The 119 chugging away (Photo: The Adventures of the Emmett Family)

The U.S. economy will continue to chug along and is unlikely to slip back into a recession, a University of Central Florida economist said in a quarterly forecast on Thursday.

Sean Snaith, director of the UCF Institute for Economic Competitiveness said, while a surge in the rate of economic growth is anticipated in the third quarter of 2011, acceleration in GDP growth is not expected to continue.

“Unfortunately, we anticipate that the staccato pattern of the economic recovery will persist and growth will again decelerate in the fourth quarter to just 1.0 percent,” said Snaith.

He added that, average consumption spending growth is projected to be just 2.0 percent over the next five year span of 2010-2014 and this is a formidable handicap for the U.S. economy, where consumer spending is 70 percent of overall GDP.

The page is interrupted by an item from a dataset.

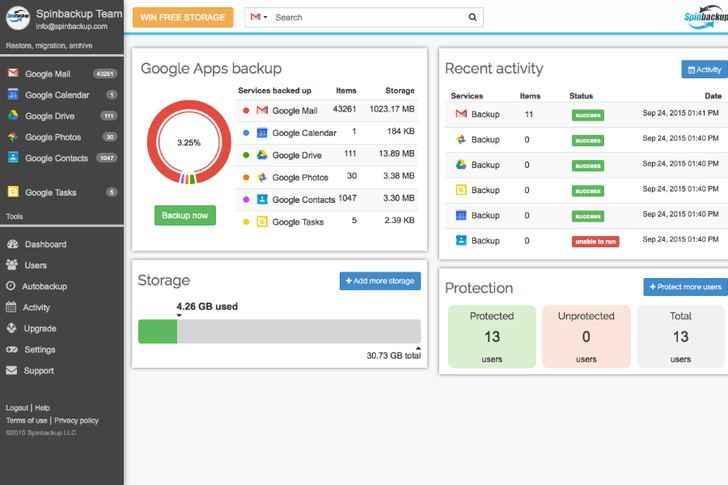The width and height of the screenshot is (728, 485).
Task: Click Protect more users button
Action: click(x=685, y=287)

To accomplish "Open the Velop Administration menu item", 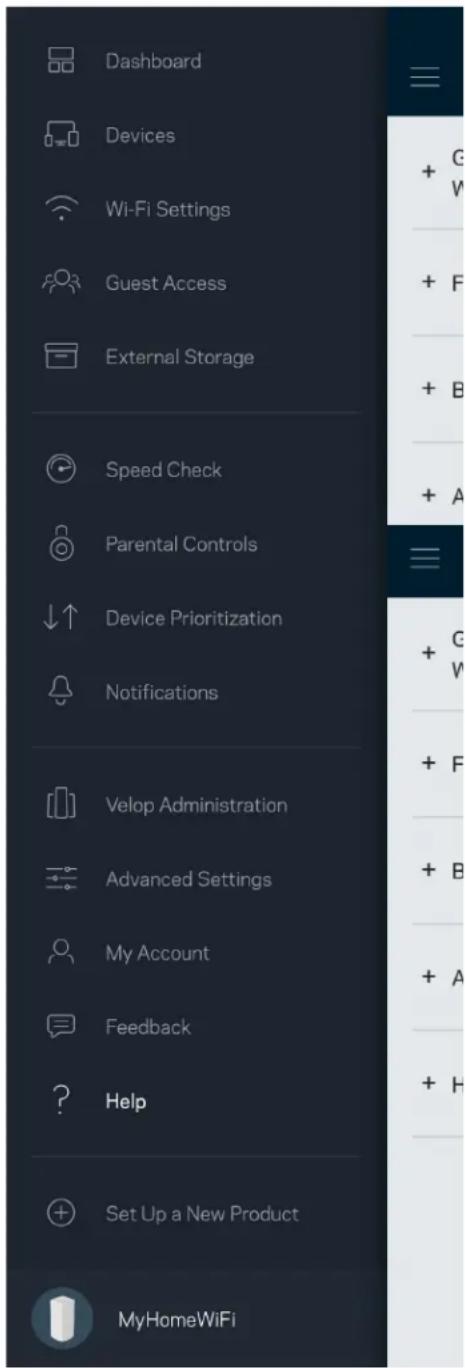I will click(x=197, y=805).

Other highlights of the quarterly forecast include:

  • Markets have little faith in the Fed’s latest effort to jump start the economy and rightly so.
  • Oil prices have receded in the third quarter and this will have a soothing effect on consumers’ rattled nerves and battered budgets.
  • Consumers still grieve the loss of home equity. Home equity remains essentially at the same levels seen at the nadir of the financial crisis. This burden of lost wealth will keep consumer spending growth subdued through 2014.
  •  The U.S. economy lost impetus in the first half of 2011. Real GDP growth should accelerate to 2.6 percent in the third quarter but slips to 1.0 percent growth in the fourth quarter.
  •  GDP growth in 2012 should average 1.5 percent and accelerate to 2.5 percent in 2013 and then to 3.7 percent in 2014.
  •  Unemployment rates have ticked up in recent months.  However, 2011 should end with an unacceptable unemployment rate at 9.2 percent. Unemployment rates will drift to 9.3 percent in 2012 before falling ever so slowly to 7.8 percent by the end of 2014.